KstestResult(statistic=0.08121982036477704, pvalue=0.0)
KstestResult(statistic=0.061234766392988749, pvalue=0.0)
KstestResult(statistic=0.070538814918980508, pvalue=0.0)

Plotting Data

Now that we have finished the kolmogorov test of our data, we see that all three columns of our normalized location data does not come from uniformly distribution.

We want to plot our data, but be wary that although it looks uniform, we reject that hypothesis with sufficiently high power.



In [15]:

    
fig = plt.figure(figsize=(10,20))
fig.add_subplot(311)
plt.hist(x_locations)
plt.title("X Locations Histogram", fontsize=20)
plt.xlabel("Locations", fontsize=20)
plt.ylabel("Frequency", fontsize=20)

fig.add_subplot(312)
plt.hist(y_locations)
plt.title("Y Locations Histogram", fontsize=20)
plt.xlabel("Locations", fontsize=20)
plt.ylabel("Frequency", fontsize=20)

fig.add_subplot(313)
plt.hist(z_locations)
plt.title("Z Locations Histogram", fontsize=20)
plt.xlabel("Locations", fontsize=20)
plt.ylabel("Frequency", fontsize=20)
plt.tight_layout









    Out[15]:





<function matplotlib.pyplot.tight_layout>

Discussion

After simulating the Kolmogorov-Smirnov test statistic, it shows that the null increases to 1, so we end up rejecting the null incorrectly all the time?

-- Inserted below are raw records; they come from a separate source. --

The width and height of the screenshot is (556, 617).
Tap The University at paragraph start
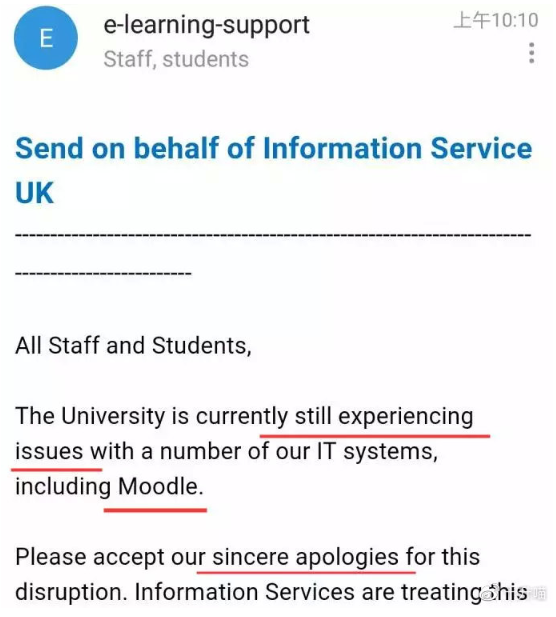pyautogui.click(x=90, y=416)
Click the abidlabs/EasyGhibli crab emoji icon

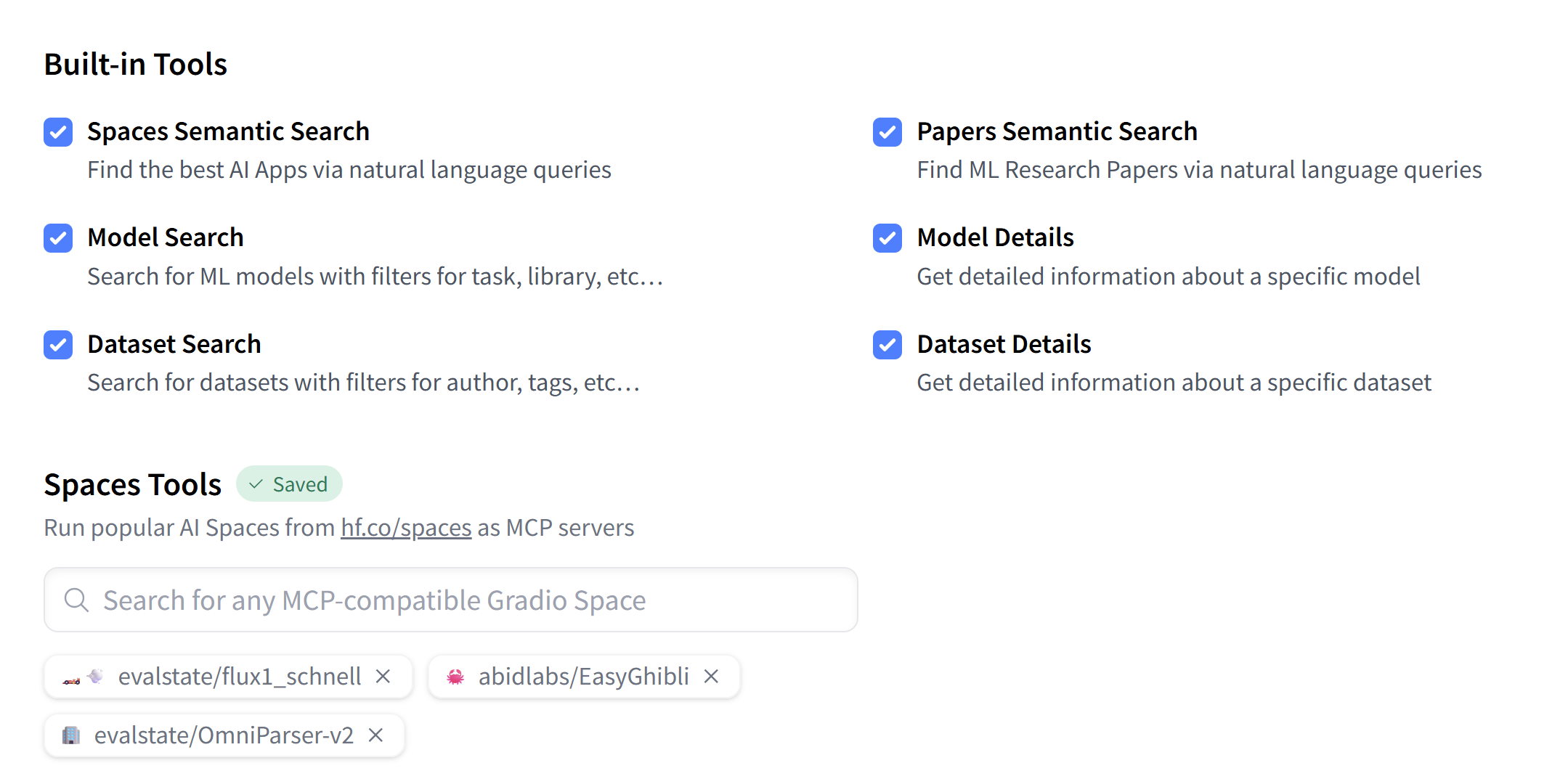(x=455, y=677)
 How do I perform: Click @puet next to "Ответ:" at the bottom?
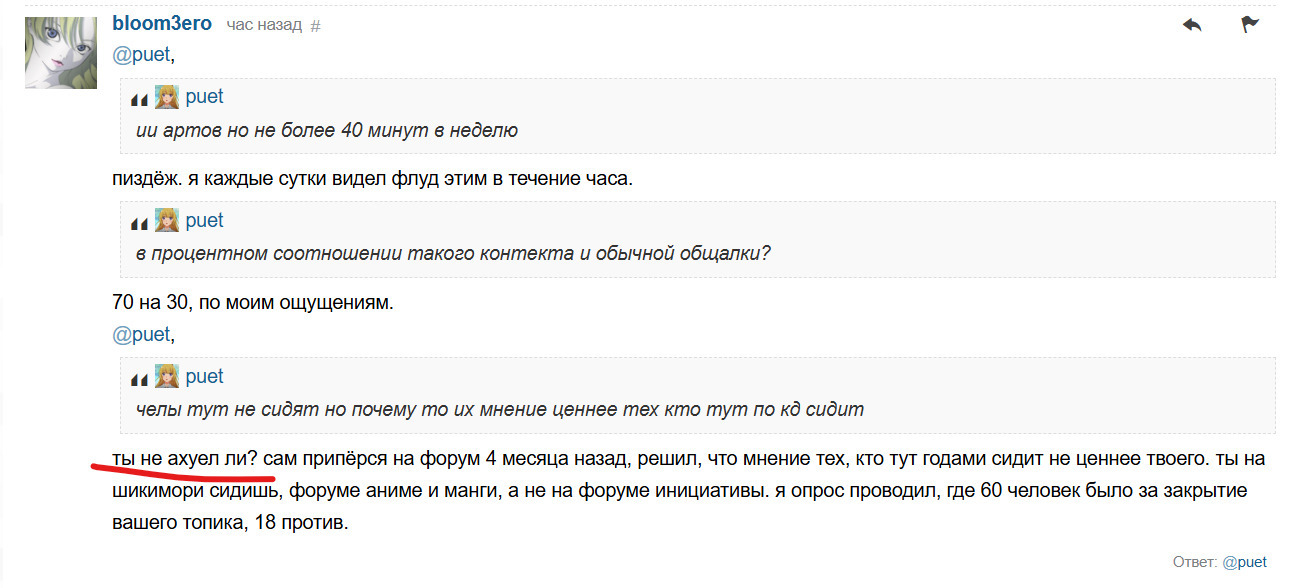tap(1244, 563)
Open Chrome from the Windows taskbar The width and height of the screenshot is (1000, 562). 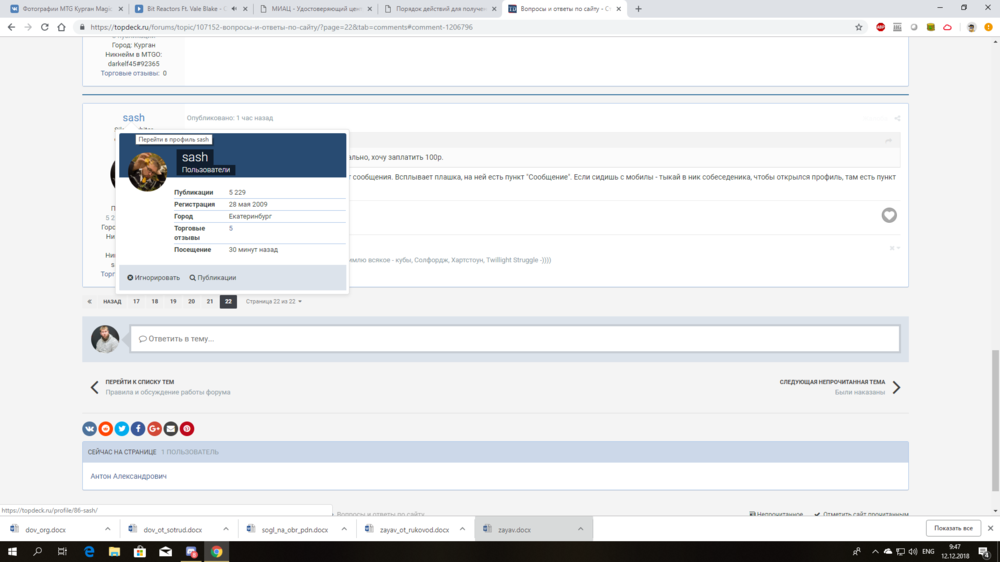click(x=217, y=551)
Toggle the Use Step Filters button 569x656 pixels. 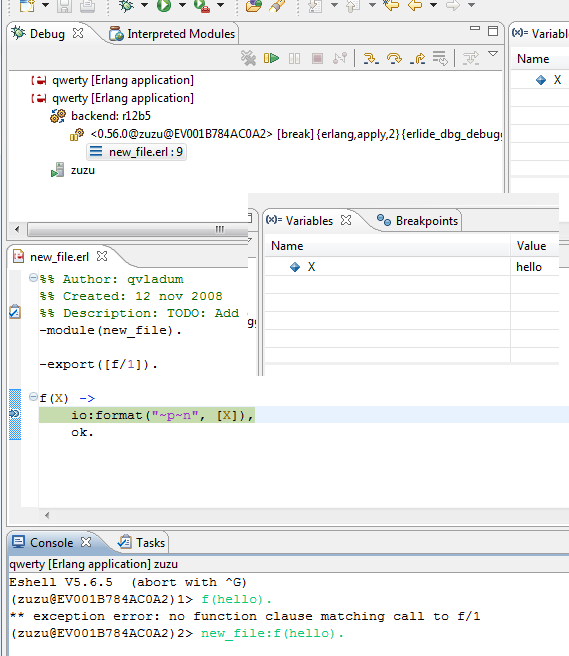click(471, 58)
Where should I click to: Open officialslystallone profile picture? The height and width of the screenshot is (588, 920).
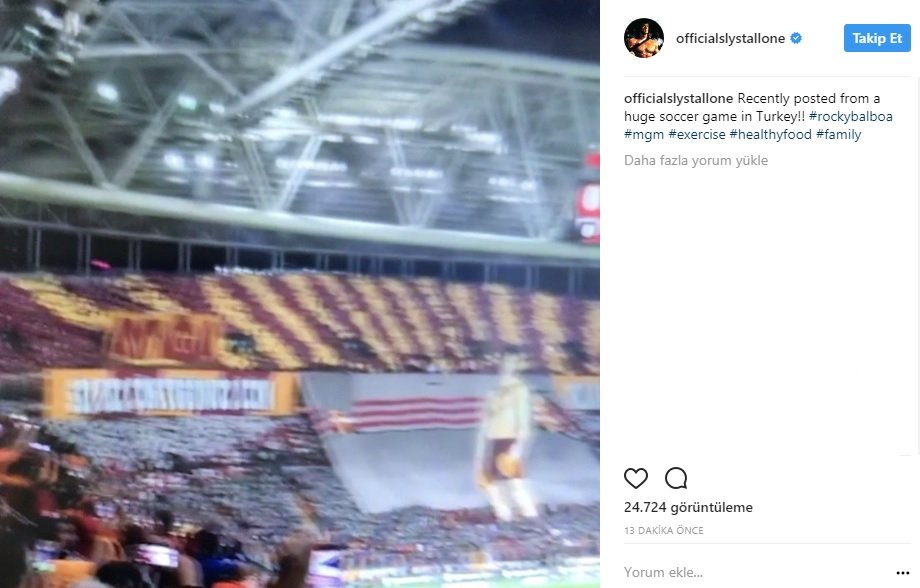644,38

It is shown here that the Kolmogorov one sample, two sample, or Wilcoxon signed-rank test can be used for testing if our data comes from uniform distribution [0,1]. Even against alternative hypotheses with close to uniform [0,1] (e.g. [0.2, 0.9], can have sufficiently high power with the amount of samples we have.

Therefore when we reject our null hypotheses, we see that our data is not uniformly distributed in space, even though it looks like it is when we plot our histograms.